[Start of Attachment]

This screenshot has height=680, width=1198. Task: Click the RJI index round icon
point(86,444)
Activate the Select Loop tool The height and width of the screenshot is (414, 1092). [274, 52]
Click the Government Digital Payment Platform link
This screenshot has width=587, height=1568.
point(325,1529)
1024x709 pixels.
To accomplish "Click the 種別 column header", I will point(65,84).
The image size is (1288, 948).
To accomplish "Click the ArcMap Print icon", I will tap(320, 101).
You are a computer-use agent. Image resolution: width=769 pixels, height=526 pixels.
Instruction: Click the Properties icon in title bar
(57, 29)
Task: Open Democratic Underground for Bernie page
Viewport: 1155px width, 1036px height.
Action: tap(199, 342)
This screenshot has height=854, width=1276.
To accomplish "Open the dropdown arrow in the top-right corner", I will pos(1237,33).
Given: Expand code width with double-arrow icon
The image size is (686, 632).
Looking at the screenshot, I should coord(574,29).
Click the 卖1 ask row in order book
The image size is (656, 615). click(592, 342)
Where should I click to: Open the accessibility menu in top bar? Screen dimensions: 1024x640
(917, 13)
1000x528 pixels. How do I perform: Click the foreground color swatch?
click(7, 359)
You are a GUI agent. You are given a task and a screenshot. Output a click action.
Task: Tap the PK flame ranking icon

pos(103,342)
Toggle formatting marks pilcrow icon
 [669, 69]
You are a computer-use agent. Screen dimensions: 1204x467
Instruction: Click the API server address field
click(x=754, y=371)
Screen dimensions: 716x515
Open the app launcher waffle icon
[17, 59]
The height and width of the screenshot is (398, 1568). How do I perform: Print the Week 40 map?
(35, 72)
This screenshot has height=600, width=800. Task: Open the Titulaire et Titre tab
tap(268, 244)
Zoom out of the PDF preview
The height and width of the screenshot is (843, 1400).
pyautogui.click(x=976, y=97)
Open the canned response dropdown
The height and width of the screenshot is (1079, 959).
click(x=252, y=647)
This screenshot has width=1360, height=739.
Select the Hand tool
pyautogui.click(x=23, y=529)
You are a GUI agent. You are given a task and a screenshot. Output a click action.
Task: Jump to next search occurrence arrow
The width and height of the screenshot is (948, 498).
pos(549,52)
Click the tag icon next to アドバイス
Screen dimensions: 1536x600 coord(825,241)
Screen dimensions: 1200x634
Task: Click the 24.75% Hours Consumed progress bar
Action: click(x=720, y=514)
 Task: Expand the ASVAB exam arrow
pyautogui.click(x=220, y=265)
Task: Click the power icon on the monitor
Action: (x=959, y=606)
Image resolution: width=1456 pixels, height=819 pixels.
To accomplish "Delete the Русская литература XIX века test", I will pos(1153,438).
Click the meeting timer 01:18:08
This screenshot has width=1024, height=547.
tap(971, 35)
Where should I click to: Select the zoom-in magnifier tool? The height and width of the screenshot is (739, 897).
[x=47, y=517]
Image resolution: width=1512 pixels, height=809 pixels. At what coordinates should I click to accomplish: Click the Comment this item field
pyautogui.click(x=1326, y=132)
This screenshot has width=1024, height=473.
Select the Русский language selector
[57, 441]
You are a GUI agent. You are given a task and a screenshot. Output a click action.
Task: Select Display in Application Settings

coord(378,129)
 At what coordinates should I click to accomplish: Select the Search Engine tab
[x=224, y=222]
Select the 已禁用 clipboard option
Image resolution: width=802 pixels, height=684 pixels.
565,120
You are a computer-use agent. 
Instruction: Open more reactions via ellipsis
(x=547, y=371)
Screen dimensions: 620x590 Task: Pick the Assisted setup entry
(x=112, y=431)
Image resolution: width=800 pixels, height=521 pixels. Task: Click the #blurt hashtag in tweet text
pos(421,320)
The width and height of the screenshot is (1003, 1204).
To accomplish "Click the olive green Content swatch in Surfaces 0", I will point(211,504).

[End of Attachment]

Search the data above and return each line in which "dropdown" occurs.

Reply to the task:
To accomplish "Open the dropdown arrow in the top-right corner", I will pos(1237,33).
Open the canned response dropdown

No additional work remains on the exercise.